While you may not need a PhD in psychology to write sales copy, it helps to take a lesson or two from the study of human behaviour to get the maximum value from your writing.

Maslow's Hierarchy of Human Need

In the 1950s Dr. Abraham Maslow proposed a hierarchy of human needs:

1. Physiological needs include the need for food, clothing and shelter.

2. Security and Safety needs include the need to be free from physical danger and to be secure in the feeling that physiological needs can be met.

3. Social needs involve the need to be loved, to be accepted and to belong.

4. Ego needs involve the need to be heard, to be appreciated and to be wanted.

5. Self Actualization needs involve the need to achieve one's fullest potential.

He suggested that people are motivated by this hierarchy of needs and as they are met, beginning with step 1 those needs are no longer motivating.

In general, most people in industrialized nations have met their physiological and safety needs. Therefore, they are seeking now to satisfy social needs, ego needs and self actualization needs.

It is probably no coincidence that social media is such a fast growing phenomenon in societies that seek acceptance and belonging.

You can apply Maslow's hierarchy to sales writing by understanding where your product fits on the hierarchy of need and where your target market sits on the hierarchy of need, then tailoring your writing to respond to that need. For example, retailers who sell clothes may fit on one of several levels:

1. Physiological: Durable, warm children winter coats.

2. Security: Children winter coats with no dangling pull strings that could strangle, reflective material that can be seen in the dark and weatherproofing against snow and rain.

3. Social: Children winter coats in up to date styles and colors.

4. Ego: Children winter coats with high status brand names such as Tommy Hilfiger or celebrity status such as part of the Hannah Montana or Jonas Brothers collection.

5. Self Actualization: Children winter coats that are made by women cooperatives or do not contain any material from animals.

Your children winter coats may actually respond to each level of the hierarchy. You might write about the coats differently, depending on which target market you hope to attract.

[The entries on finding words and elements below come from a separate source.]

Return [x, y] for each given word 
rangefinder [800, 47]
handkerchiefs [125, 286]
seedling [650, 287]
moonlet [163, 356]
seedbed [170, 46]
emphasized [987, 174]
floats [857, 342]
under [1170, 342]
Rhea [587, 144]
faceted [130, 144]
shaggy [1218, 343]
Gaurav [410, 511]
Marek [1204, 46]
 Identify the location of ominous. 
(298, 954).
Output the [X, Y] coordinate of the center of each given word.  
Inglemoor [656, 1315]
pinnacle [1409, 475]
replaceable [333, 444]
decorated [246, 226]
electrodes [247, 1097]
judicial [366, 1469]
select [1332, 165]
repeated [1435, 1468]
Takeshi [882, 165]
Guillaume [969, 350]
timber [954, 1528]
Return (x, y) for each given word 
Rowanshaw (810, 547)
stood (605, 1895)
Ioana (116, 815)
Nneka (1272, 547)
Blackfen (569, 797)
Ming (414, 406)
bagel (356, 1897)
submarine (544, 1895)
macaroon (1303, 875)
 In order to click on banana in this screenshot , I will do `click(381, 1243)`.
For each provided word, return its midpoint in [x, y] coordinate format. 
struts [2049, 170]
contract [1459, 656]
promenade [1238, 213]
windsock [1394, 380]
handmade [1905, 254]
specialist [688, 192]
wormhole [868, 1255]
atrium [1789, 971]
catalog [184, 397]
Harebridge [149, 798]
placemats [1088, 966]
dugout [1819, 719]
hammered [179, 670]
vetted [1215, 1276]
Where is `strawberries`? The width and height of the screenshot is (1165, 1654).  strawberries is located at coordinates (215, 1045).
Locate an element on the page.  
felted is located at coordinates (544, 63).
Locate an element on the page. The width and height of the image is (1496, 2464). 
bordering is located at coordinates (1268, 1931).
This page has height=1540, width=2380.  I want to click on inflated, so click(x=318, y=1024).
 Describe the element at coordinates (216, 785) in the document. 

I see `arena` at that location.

Attract the reader with a powerful headline.

Your sales copy needs to begin by attracting the reader's attention. You can attract attention in a number of ways.

1. Describe a benefit that responds to the hierarchy, e.g.:

a. Physiological: The warmest winter coat you will find this year.

b. Security: Keep your child safe and warm.

c. Social: She will be a fashionable in our faux leopard print winter coat.

d. Ego: Vera Wang gave our children fur lined Sherpa jacket as a gift.

e. Self Actualization: Your child will love our ultra warm winter coat and she will love helping a child in Botswana as well.

2. Use an emotion that responds to the hierarchy:

a. Physiological: Your child will never be cold again.

b. Security: Safety first with our best winter coats.

c. Social: Belong to the in crowd with our fashion first winter coat.

d. Ego: Your child will turn heads in her new winter coat.

e. Self Actualization: Build a bridge of caring with our top of the line children winter coat from the Mexican Women Cooperative.

3. Announce something new or special about your product:

If the headline does not grab your customer, they will not read the rest of the copy.

Solve your customer's problem.

One of the biggest mistakes that sales copy writers make is to focus on the product features, at the expense of making the connection between the customer's problem and how the product solves the problem. Here are some examples.

Instead of:

'Our portable cell phone charger has 1800 mAH.'


'You can use your cell phone for six hours longer when you use our 1800 mAH portable cell phone charger.'

Instead of:

'This blouse comes in five jewel toned colors.'


'With this blouse's choice of five jewel toned colors, you can choose the color that best expresses your personality.'

Take a step back and think about your product in terms of the needs it meets and/or the problems it solves, then try writing problem solving phrases. Do any of those possibilities resonate as a possible headline or component of the copy content?

Bottom Line

Understand why your customer wants and needs your product, then frame your copy in those terms.